Blue Underground has provided a lot of audio options for this release too. They include the DTS-HD MA 7.1 English track that was offered on the previous Blu-ray, which sounds quite good with clear dialogue and bombastic music score supplying the brunt of the satellite sound. Also included are both English and Italian 1.0 DTS-HD MA tracks – both sound good, and ultimately the dubbing is good enough on the English to skip the Italian entirely. Also available are lossy French and Spanish tracks. Subtitles include English for both the English and Italian tracks, French, and Spanish.
Besides the 4k scan, the biggest upgrade to this new limited edition release is the impressive number of extras. The release comes with a lenticular slipcover, an interior cover that features the same artwork but with NSFW flair, reversible artwork, a DVD disc, and a CD of the soundtrack. Also included is an essay from Travis Crawford.
On the disc itself, we get a new audio commentary with critic Troy Howarth – on his game as ever.
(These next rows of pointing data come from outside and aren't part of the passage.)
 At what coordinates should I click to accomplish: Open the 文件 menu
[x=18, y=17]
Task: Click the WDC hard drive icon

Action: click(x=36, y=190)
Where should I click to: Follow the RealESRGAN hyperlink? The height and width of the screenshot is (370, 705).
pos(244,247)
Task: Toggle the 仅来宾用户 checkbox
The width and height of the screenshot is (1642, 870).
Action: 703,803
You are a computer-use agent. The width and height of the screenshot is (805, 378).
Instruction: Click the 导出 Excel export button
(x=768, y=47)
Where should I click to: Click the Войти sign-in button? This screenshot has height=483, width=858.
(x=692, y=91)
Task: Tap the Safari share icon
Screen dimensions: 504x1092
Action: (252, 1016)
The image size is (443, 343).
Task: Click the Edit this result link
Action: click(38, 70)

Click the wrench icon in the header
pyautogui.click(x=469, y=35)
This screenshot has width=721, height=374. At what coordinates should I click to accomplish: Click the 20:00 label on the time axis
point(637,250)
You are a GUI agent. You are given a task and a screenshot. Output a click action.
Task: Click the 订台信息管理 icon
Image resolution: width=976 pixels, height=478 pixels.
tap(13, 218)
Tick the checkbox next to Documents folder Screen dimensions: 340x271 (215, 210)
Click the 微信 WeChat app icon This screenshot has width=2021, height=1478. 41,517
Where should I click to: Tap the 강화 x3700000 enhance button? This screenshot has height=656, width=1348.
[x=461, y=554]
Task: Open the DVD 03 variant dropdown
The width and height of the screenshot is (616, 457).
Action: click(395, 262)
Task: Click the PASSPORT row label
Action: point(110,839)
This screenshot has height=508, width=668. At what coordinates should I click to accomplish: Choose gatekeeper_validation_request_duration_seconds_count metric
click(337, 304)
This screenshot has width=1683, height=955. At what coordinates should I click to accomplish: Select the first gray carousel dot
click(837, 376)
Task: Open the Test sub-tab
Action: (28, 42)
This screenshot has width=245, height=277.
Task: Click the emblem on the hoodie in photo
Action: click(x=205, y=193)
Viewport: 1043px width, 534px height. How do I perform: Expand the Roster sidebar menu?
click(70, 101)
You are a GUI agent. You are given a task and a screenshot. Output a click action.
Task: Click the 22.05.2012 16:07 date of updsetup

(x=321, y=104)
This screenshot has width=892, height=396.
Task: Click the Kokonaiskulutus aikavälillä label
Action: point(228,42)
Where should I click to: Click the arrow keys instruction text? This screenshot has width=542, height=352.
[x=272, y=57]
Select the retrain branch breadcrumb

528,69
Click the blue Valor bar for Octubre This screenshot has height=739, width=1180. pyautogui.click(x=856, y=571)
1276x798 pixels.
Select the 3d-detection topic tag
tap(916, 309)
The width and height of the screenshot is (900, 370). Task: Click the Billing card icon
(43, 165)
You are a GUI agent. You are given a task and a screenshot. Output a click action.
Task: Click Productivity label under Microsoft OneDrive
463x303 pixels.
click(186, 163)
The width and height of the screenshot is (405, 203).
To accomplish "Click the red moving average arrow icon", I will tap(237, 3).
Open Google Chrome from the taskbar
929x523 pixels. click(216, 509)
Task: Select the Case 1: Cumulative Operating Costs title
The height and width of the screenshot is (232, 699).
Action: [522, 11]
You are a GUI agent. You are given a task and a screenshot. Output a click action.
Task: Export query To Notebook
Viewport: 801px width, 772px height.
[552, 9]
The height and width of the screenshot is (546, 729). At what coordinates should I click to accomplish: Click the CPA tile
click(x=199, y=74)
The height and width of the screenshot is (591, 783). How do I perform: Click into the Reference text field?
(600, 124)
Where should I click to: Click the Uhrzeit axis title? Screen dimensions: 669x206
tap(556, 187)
A number of interviews are featured as well. Dardano Sacchetti talks about the rewrite process (basically inserting some of his more violent scenes into the already written draft or changing things they couldn’t shoot), and he discusses his turbulent relationship with Fulci. Howard Ross describes his prosthetics and getting turned on in his peep show scenes. Cinzia de Ponti discusses filming in New York, her morgue scene, and more. Zora Kerova has one new interview and also the previous interview from the other Blu-ray release; both are relatively similar and she talks about shooting her live sex scene and its awkwardness. Stephen Thrower gives a critical and contextual overview of Fulci’s film and praises its overall theme. Enzo Sciotti, responsible for original poster artwork and the new art for this release, discusses his past works and how he creates his posters.
Finally, the older feature NYC Locations Then and Now looks at how NYC has changed since The New York Ripper was filmed. A theatrical trailer is also included, as well as poster and still art galleries.
This is the most extensive release of The New York Ripper yet and Blue Underground has outdone themselves. Even if the 4k scan doesn’t seem enough to upgrade, the addition of about an hour and a half of bonus features should give enough incentive to pick up this limited edition, and that’s not counting the included CD. You can’t go wrong with this, so hit the streets of New York and pick it up.
The New York Ripper is grimy, rough stuff, but it is also definitely a must-watch. Blue Underground has given this the definitive release by one-upping their own previous Blu-ray with new 4k scan and a ton of new features.